The 2010 five-year survival rate for children from 1 to 14 years who are diagnosed with neuroblastoma in the United States is 68 percent, according to research cited by the National Cancer Institute. Factors such as the child's age, location of the tumor and tumor subtype greatly affect the prognosis.
U.S. Surveillance, Epidemiology, and End Results statistics from 1975 to 2006 indicate that children under 1 year of age have a 90 percent chance of survival after five years, reports the National Cancer Institute. In general, children under the age of 18 months have a very good chance of long term survival, even if they have stage 4 neuroblastoma.

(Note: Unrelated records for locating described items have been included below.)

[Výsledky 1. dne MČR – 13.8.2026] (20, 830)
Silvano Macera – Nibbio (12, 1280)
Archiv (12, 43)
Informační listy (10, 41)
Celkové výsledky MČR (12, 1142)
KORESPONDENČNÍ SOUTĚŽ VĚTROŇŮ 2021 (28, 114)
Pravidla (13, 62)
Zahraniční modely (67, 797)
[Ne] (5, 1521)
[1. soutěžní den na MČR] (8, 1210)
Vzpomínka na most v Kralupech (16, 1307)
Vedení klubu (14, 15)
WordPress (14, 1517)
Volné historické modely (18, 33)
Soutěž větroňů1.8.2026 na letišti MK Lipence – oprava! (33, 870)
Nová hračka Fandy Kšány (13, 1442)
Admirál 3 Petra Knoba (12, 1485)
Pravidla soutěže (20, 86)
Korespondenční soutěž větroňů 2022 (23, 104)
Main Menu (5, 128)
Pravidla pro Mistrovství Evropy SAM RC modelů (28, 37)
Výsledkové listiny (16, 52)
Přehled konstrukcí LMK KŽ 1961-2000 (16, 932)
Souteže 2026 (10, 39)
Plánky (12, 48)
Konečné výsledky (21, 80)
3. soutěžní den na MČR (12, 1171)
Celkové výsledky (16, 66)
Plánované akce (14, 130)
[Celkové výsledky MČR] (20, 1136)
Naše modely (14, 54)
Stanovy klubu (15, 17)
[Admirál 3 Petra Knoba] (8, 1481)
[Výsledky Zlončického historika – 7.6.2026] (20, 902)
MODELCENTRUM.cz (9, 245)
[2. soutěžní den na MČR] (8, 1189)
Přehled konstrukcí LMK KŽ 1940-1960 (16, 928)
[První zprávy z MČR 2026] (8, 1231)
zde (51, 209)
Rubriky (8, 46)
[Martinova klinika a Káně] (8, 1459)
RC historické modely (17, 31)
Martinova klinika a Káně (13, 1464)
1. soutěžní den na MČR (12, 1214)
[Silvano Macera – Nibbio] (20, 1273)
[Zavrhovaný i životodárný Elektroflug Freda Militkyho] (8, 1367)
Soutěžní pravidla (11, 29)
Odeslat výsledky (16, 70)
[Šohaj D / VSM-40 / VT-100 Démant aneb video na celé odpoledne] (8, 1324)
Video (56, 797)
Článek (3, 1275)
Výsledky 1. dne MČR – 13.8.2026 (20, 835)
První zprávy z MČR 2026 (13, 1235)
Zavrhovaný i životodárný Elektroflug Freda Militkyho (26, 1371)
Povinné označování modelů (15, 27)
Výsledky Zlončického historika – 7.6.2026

For older children, a localized tumor discovered at an early age offers the best possible prognosis, states the National Cancer Institute. Surveillance, Epidemiology, and End Results statistics indicate that the five-year survival rate is 68 percent for children at the age of 1 to 4 years, 52 percent for children age 5 to 9 years and 66 percent for children age 10 to 14 years.
Hyperdiploid neuroblastoma offers a better prognosis because this type of cancer responds well to treatment, according to the National Cancer Institute. Race does not affect the prognosis, but African American children are more likely to be diagnosed with a more fatal type of neuroblastoma. Also, infected lymph nodes located on the side of the body opposite the tumor indicate a poorer prognosis.